Einerseits will man ja ganz dolle GSVP machen. Dazu muss man aber verlässlich sein. Verlässlichkeit bedeutet aber auch ich muss finanzielle Zusagen bei Kooperationen machen können. Nur wie will ich das, wenn wir keinen regulären Haushalt haben. Durch das Aussitzen kommt wie es hier schon gesagt wurde eben zu nichts. Und damit können die beiden Regierungsparteien im Moment wohl ganz gut leben. Die schauen halt zu wie sie durch die Legislatur kommen, ohne dem anderen zu viel Punkte machen zu lassen, ohne dass die Regierung scheitert.
Also, Gabriel hatte definitiv keine Detail- oder Verfahrenskenntnis.
Was er da über das Wesen der Exportvoranfrage erzählt hat, ist ausschweifende Spekulation. Und dafür ist schon mancher Pressesprecher gefeuert worden. Wenn es aber der Chef macht…
Ich gehe davon aus, dass die Referatsleiter seines Hauses ihm kurzfristig aufschreiben, wie das alles wirklich funktioniert und geregelt ist. Wenn Gabriel das nicht passt, dann sollte er ein neues Gesetz und eine neue Außenwirtschaftsverordnung machen. Auch dafür gibt es dann viele lustige ahnungslose Diskussionen und das Werben um eine Mehrheit.
Entscheidungen gibt es sowieso nur noch dort, wo das Nichtstun mehr Ärger und Aufwand macht als die Aktion.
Es ist davon auszugehen, dass eine Befassung auf Ebene der Minister im Bundessicherheitsrat entsprechend durch Vorlagenweitwurf und Mitzeichnungsorgien angebahnt wird. Das Resultat und damit die Entscheidungsvorlage wird daher nicht ein dicker Ordner, sondern ein zusammengeschrumpfter glattgebügelter Dreizeiler pro Projekt sein. Ist das wirklich eine Entscheidungsgrundlage? Natürlich nicht. Aber wir haben ja am Beispiel von TdM erleben müssen, dass Aktenfresser auch keine überzeugende Ministerleistung erbringen.

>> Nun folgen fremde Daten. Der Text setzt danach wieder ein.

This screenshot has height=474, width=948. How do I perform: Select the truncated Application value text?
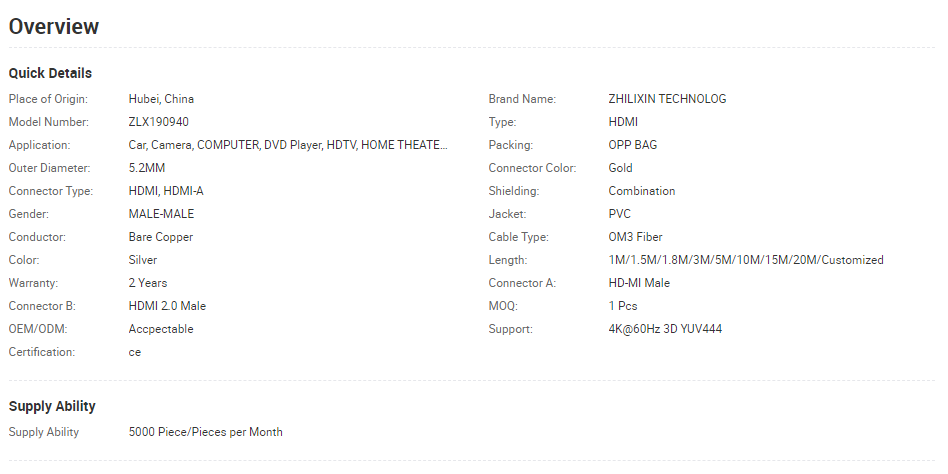pyautogui.click(x=288, y=145)
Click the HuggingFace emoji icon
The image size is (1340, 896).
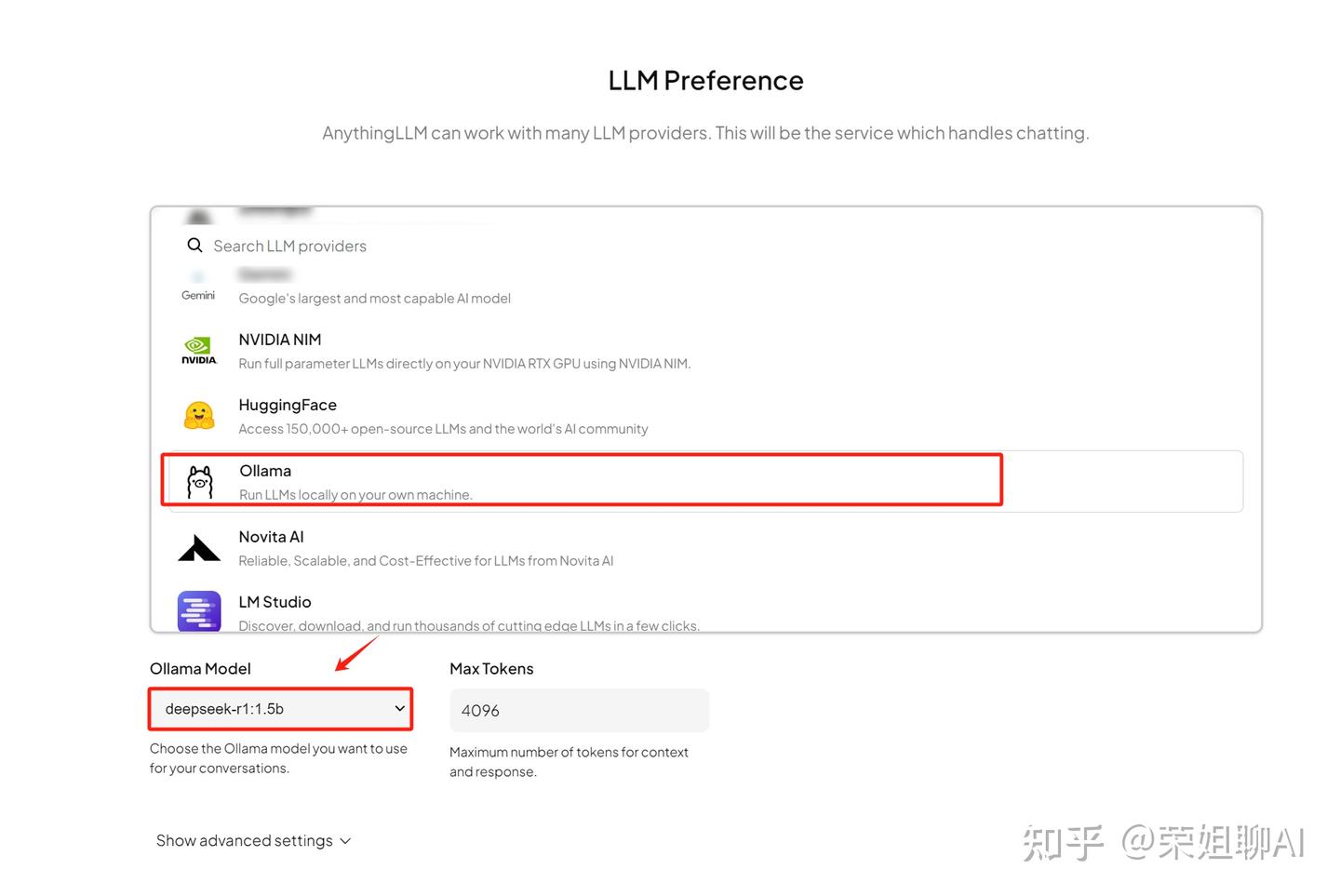click(199, 415)
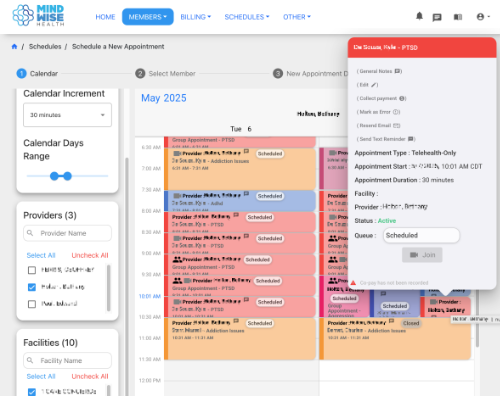Open the book guide icon

tap(458, 17)
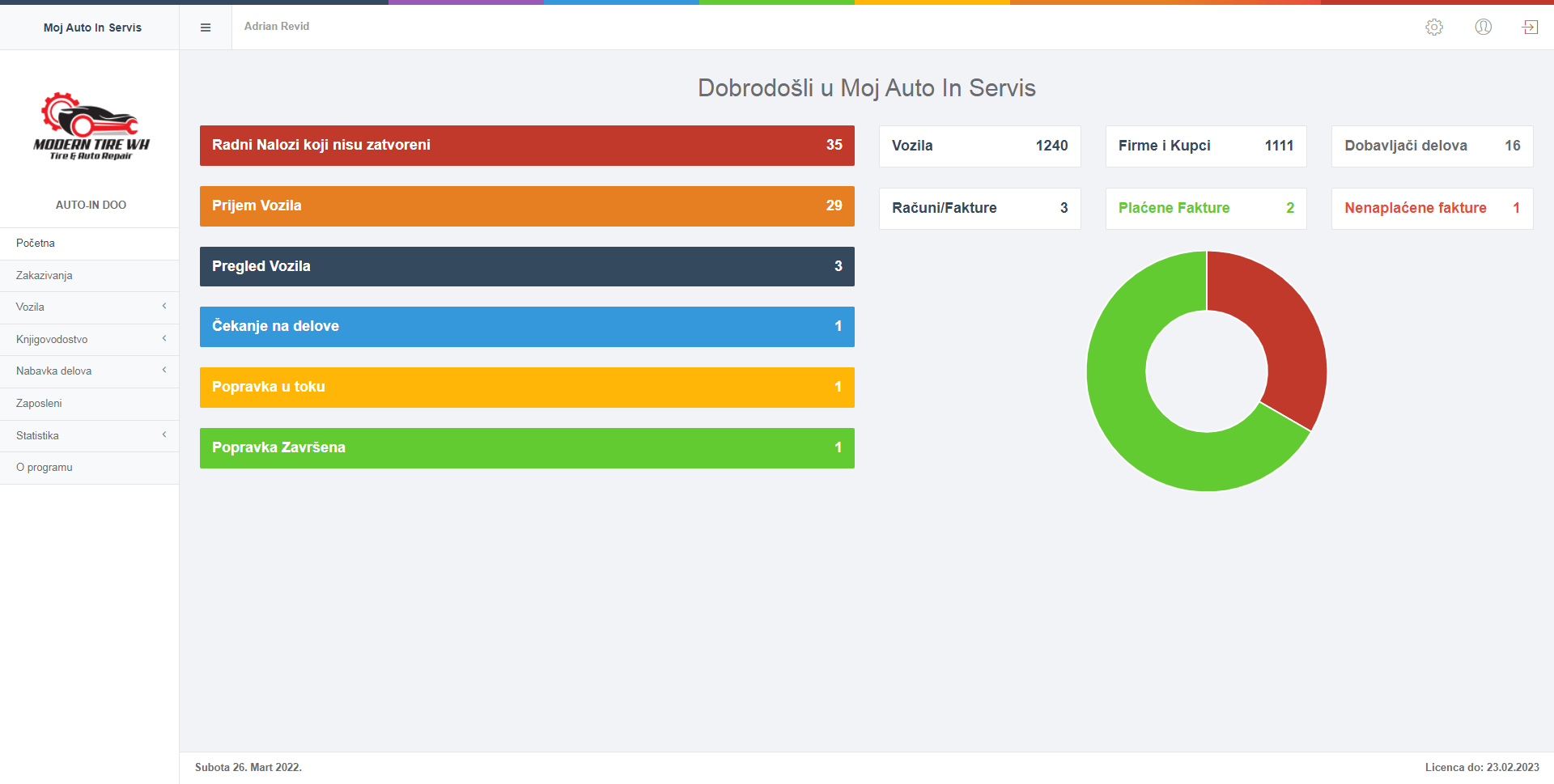Open the settings gear icon
Screen dimensions: 1554x784
[x=1433, y=27]
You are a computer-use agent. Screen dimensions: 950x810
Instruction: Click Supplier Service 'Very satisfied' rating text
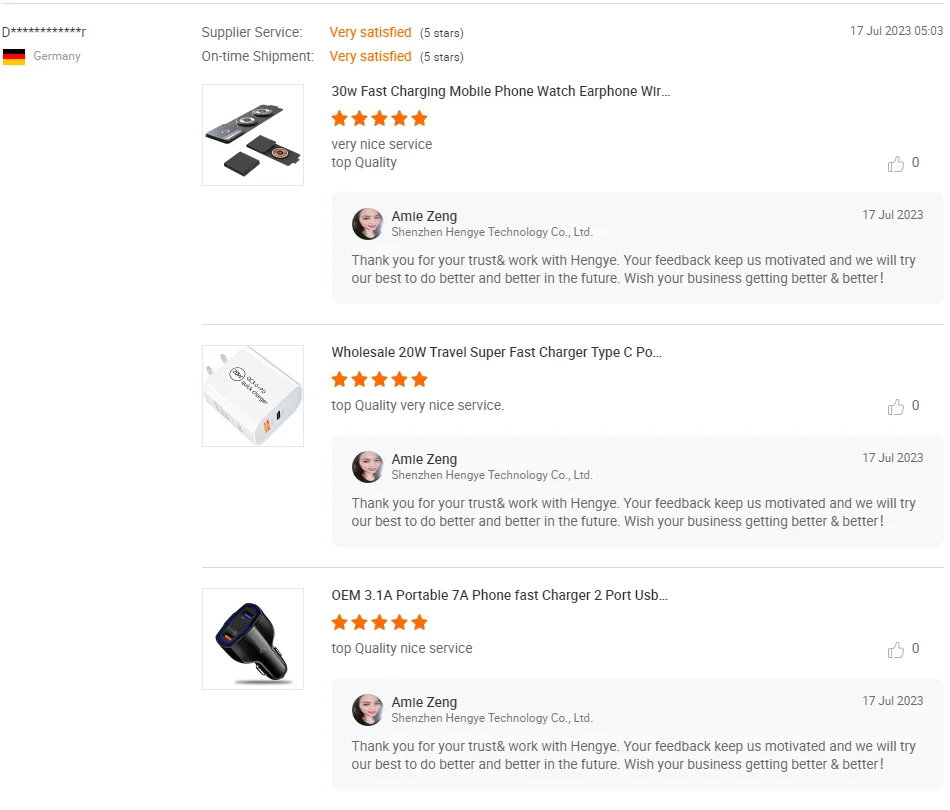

@Memoria: Bei den Nationen, die Rüstungsindustrie und Export als nationales politisches Instrument nutzen bzw. wiederentdecken, können Sie Schweden hinzufügen. Gripen und bald auch wieder eigene Uboote (nach dem Vertreiben von ThyssenKrupp) sind hier sehr deutlich zu beobachtende Aktivitäten. Saab als Staatskonzern ist das Instrument und die haben jetzt schon alle Vielfliegerkarten in alle Welt – im Export.
Ich sehe das Problem mit der Rüstung weit tiefer in den Köpfen und Bäuchen der Politiker und Verwaltungsebenen in Deutschland, aber auch weit unlösbarer, weil ein gesundes nationales und auch multinationales Interessendenken hier praktisch komplett aberzogen worden ist. Diejenigen Politiker, denen wir gerne markige Positionen und „klare Kante“ bescheinigen, die sind eher auf Machterhalt und Machtausbau aus denn an Themen und Überzeugungen orientiert. Wo sind denn hier bitte unsere Konservativen mit einem verlässlichen und klaren Weltbild? Und wo bitte sind unsere apolitischen Generale, die solche Ausrüstung brauchen, um ihren verfassungsgemäßen Auftrag zu erfüllen? Schweigen im Walde und Einfordern der korrekten Anzugsordnung. Oder eben Elfenbeindiskussionen an heruntergekommenen Institutionen wie BAKS, KAS, FES, HSS etc. Es ist zum Heulen und man möchte am liebsten zum Franzosen überlaufen. Der ist zwar total pleite und im Inneren verfault, aber (grundlos) stolz, (fatalistisch) willens und (noch) in der Lage, ein Interesse festzulegen und zu verfolgen. Traurig. Für uns.
Der SPIEGEL greift das Thema nun auch prominent auf:
http://www.spiegel.de/politik/deutschland/waffenexporte-ruestungsfirmen-kritisieren-minister-gabriel-a-965023.html
Ist eben ein tolles Thema zur koalitionsinternen Profilierung.